### PROBLEM DESCRIPTION
From top to bottom, return the records that follow exactly.

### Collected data
== Segment start ==
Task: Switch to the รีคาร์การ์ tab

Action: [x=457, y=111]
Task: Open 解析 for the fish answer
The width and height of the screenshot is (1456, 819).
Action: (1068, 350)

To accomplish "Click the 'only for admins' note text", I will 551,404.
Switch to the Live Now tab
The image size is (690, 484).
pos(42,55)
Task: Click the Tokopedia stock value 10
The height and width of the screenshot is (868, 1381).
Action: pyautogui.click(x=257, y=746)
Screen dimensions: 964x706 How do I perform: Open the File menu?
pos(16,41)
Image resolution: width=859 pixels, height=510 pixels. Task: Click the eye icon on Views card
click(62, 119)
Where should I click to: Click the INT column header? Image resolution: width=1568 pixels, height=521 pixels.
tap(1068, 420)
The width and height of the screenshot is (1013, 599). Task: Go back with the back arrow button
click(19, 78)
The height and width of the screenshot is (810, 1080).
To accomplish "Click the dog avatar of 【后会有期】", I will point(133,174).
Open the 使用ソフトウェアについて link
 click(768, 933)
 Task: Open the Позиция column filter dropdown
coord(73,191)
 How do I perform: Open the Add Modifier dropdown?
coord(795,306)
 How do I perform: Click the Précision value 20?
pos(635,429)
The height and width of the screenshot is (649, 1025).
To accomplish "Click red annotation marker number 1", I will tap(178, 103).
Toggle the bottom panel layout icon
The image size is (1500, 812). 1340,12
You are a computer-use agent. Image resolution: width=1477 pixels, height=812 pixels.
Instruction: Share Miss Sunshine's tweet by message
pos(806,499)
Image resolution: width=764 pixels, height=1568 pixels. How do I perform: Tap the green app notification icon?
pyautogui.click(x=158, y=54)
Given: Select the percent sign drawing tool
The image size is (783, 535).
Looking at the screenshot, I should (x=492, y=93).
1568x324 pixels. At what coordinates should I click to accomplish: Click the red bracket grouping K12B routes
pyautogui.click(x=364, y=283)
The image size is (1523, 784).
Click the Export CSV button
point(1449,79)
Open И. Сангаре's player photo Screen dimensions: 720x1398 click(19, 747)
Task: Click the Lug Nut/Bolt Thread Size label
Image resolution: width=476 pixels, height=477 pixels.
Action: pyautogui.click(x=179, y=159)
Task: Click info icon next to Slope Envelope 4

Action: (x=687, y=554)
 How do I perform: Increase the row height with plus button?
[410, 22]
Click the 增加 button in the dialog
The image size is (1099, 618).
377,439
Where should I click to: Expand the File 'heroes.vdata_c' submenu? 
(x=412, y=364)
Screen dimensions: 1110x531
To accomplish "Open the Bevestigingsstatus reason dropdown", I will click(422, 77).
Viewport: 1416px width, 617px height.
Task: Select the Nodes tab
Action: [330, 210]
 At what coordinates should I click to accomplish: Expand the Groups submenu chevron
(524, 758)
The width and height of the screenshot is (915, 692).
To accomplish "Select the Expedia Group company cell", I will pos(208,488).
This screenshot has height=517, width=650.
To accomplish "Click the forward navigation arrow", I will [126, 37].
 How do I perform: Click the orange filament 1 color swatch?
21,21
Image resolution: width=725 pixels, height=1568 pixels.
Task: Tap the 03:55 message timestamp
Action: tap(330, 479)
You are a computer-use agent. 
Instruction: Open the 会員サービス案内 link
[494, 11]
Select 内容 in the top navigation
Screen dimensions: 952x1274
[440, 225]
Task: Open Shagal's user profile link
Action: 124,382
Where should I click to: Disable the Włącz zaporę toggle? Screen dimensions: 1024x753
== Segment end ==
### EXERCISE RESPONSE
Task: Switch to the รีคาร์การ์ tab

Action: [x=457, y=111]
Task: Open 解析 for the fish answer
The width and height of the screenshot is (1456, 819).
Action: (1068, 350)

To accomplish "Click the 'only for admins' note text", I will 551,404.
Switch to the Live Now tab
The image size is (690, 484).
pos(42,55)
Task: Click the Tokopedia stock value 10
The height and width of the screenshot is (868, 1381).
Action: pyautogui.click(x=257, y=746)
Screen dimensions: 964x706 How do I perform: Open the File menu?
pos(16,41)
Image resolution: width=859 pixels, height=510 pixels. Task: Click the eye icon on Views card
click(62, 119)
Where should I click to: Click the INT column header? Image resolution: width=1568 pixels, height=521 pixels.
tap(1068, 420)
The width and height of the screenshot is (1013, 599). Task: Go back with the back arrow button
click(19, 78)
The height and width of the screenshot is (810, 1080).
To accomplish "Click the dog avatar of 【后会有期】", I will point(133,174).
Open the 使用ソフトウェアについて link
 click(768, 933)
 Task: Open the Позиция column filter dropdown
coord(73,191)
 How do I perform: Open the Add Modifier dropdown?
coord(795,306)
 How do I perform: Click the Précision value 20?
pos(635,429)
The height and width of the screenshot is (649, 1025).
To accomplish "Click red annotation marker number 1", I will tap(178, 103).
Toggle the bottom panel layout icon
The image size is (1500, 812). 1340,12
You are a computer-use agent. Image resolution: width=1477 pixels, height=812 pixels.
Instruction: Share Miss Sunshine's tweet by message
pos(806,499)
Image resolution: width=764 pixels, height=1568 pixels. How do I perform: Tap the green app notification icon?
pyautogui.click(x=158, y=54)
Given: Select the percent sign drawing tool
The image size is (783, 535).
Looking at the screenshot, I should (x=492, y=93).
1568x324 pixels. At what coordinates should I click to accomplish: Click the red bracket grouping K12B routes
pyautogui.click(x=364, y=283)
The image size is (1523, 784).
Click the Export CSV button
point(1449,79)
Open И. Сангаре's player photo Screen dimensions: 720x1398 click(19, 747)
Task: Click the Lug Nut/Bolt Thread Size label
Image resolution: width=476 pixels, height=477 pixels.
Action: pyautogui.click(x=179, y=159)
Task: Click info icon next to Slope Envelope 4

Action: (x=687, y=554)
 How do I perform: Increase the row height with plus button?
[410, 22]
Click the 增加 button in the dialog
The image size is (1099, 618).
377,439
Where should I click to: Expand the File 'heroes.vdata_c' submenu? 
(x=412, y=364)
Screen dimensions: 1110x531
To accomplish "Open the Bevestigingsstatus reason dropdown", I will click(422, 77).
Viewport: 1416px width, 617px height.
Task: Select the Nodes tab
Action: [330, 210]
 At what coordinates should I click to accomplish: Expand the Groups submenu chevron
(524, 758)
The width and height of the screenshot is (915, 692).
To accomplish "Select the Expedia Group company cell", I will pos(208,488).
This screenshot has height=517, width=650.
To accomplish "Click the forward navigation arrow", I will [126, 37].
 How do I perform: Click the orange filament 1 color swatch?
21,21
Image resolution: width=725 pixels, height=1568 pixels.
Task: Tap the 03:55 message timestamp
Action: tap(330, 479)
You are a computer-use agent. 
Instruction: Open the 会員サービス案内 link
[494, 11]
Select 内容 in the top navigation
Screen dimensions: 952x1274
[440, 225]
Task: Open Shagal's user profile link
Action: 124,382
Where should I click to: Disable the Włącz zaporę toggle? Screen dimensions: 1024x753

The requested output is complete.